At the end of the day, as a man of Christian faith, what attacker do I have to fear? Certainly, my God is greater than any attacker, or any attack, that I might face. Certainly He will protect me, if it’s His Will to do so, from any and all attackers. What good are these implements of destruction if I only keep them with the intent that I would use them one day against someone else?

Doesn’t it make me look a little hypocritical if I am anti-abortion/pro-life, but I’m also pro-gun, with the assumption that I would use that gun one day to attempt to end a life?

I’ll tell you what word gets thrown in here a lot, to legitimize what might otherwise seem like quite the conundrum.

Innocent.

How do I explain away the contradiction of being opposed to abortion, but in favor of shooting someone who comes into my home? Well, an unborn child is an innocent life, but that intruder had it coming to them.

And that’s where it rears its ugly head –> our tendency to pass judgement on others.

The fact is this: God loves the unborn child, and the home intruder. For if this isn’t true, then some measure of sin can cause us to become unloved by God. And, if that’s true, the sacrifice of Jesus is cheapened.

I dare any fellow Christian to tell me that God loves the home intruder any less than He loves the unborn child.

Then, of course, there’s that security blanket; it sure has its appeal. Holding it makes me feel safe. Having that bat in my mud room makes me feel safe. Having the gun in my gun cabinet makes me feel safe.

* * *

Looking back over this essay, in an attempt to tie up its loose ends here in this final section, I realized that I started off this whole shebang with a short discussion of not using the tools that I have at my disposal for launching a counter-attack against someone who attempted to insult me earlier today.

Then, it would seem, I got a little off-track after that.

Not actually, though.

What we have to work with in this life –the tools at our disposal– can be used for good purposes, or for ill.
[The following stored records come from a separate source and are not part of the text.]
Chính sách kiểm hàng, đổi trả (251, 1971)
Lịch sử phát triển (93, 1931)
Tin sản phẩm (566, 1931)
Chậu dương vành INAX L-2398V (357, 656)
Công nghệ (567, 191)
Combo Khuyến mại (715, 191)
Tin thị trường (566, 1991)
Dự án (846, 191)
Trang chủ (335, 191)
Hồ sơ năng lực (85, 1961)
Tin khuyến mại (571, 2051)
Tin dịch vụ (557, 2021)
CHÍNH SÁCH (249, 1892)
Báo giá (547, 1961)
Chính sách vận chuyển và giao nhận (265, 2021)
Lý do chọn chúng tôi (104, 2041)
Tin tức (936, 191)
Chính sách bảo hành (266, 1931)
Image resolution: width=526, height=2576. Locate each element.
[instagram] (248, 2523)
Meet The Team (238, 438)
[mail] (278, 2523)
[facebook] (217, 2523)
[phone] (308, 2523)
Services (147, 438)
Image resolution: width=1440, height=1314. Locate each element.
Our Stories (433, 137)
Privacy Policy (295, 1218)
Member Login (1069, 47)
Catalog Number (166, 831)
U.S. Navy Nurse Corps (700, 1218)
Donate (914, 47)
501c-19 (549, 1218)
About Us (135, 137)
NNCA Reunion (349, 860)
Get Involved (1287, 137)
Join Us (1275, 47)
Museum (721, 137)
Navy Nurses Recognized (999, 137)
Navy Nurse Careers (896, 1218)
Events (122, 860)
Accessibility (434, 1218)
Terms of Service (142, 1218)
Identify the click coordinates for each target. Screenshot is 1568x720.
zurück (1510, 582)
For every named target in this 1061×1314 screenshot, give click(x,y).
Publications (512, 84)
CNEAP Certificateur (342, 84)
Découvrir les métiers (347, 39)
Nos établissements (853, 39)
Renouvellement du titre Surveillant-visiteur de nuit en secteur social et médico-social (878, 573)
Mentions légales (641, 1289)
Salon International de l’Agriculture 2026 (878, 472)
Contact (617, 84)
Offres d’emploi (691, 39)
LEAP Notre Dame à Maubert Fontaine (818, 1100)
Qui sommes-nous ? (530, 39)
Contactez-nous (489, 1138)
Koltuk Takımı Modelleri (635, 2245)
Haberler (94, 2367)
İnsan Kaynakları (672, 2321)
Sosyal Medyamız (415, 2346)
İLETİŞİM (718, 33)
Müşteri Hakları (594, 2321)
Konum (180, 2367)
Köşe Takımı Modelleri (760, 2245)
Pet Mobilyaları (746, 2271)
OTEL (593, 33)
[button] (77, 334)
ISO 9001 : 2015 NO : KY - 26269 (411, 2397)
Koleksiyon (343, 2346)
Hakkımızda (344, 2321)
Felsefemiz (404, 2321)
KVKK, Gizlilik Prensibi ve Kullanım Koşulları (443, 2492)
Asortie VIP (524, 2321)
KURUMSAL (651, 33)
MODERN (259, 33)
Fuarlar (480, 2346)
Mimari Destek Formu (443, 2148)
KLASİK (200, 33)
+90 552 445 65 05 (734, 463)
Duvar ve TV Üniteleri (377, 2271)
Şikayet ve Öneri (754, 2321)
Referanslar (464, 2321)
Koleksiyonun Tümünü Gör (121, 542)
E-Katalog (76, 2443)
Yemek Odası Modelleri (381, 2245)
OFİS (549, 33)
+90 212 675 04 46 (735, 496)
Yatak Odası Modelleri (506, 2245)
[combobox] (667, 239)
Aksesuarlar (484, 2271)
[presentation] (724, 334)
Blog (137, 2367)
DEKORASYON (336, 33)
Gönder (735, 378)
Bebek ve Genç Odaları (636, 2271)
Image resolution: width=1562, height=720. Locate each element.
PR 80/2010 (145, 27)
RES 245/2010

The steel that makes a sword can make a plowshare. The tongue that can build a person up can also tear one down. The mind that can devise inspiring and beautiful artistry can also plot and conspire and scheme. Without faith, without moral principles and guidelines, without maturity and self-control, humans tend to go their own way, to choose evil over good, to use their tools for vile ends.

And, over the course of this past year, I’ve come to feel a growing conviction that the greatest impediment to the advancement of the kingdom of God is the people who claim to be His followers, people who misrepresent, in increasingly public ways, Him at every possible turn.

While I am not willing to suggest that all Christian gun owners are off-base, I do wonder how many of them would bear some resemblance to Linus van Pelt. I know that I do. If our guns, or bats, or antique swords, are really just insurance policies against a God that we think will protect us, then you can’t blame the heathen world for looking at us and scratching their heads the way they do.

I’m sorry if this has been offensive to anyone; I certainly don’t mean to be offensive. But, I do think that we are responsible for thinking about the things that we believe, for knowing why we hold the convictions that we hold. I’m not sure that Christian gun ownership holds as much water for me as it used to, not when my Savior had the arsenal of the universe at His disposal and He allowed Himself to be crucified instead.

That’s the greatest of all ‘turn the other cheek’ moments.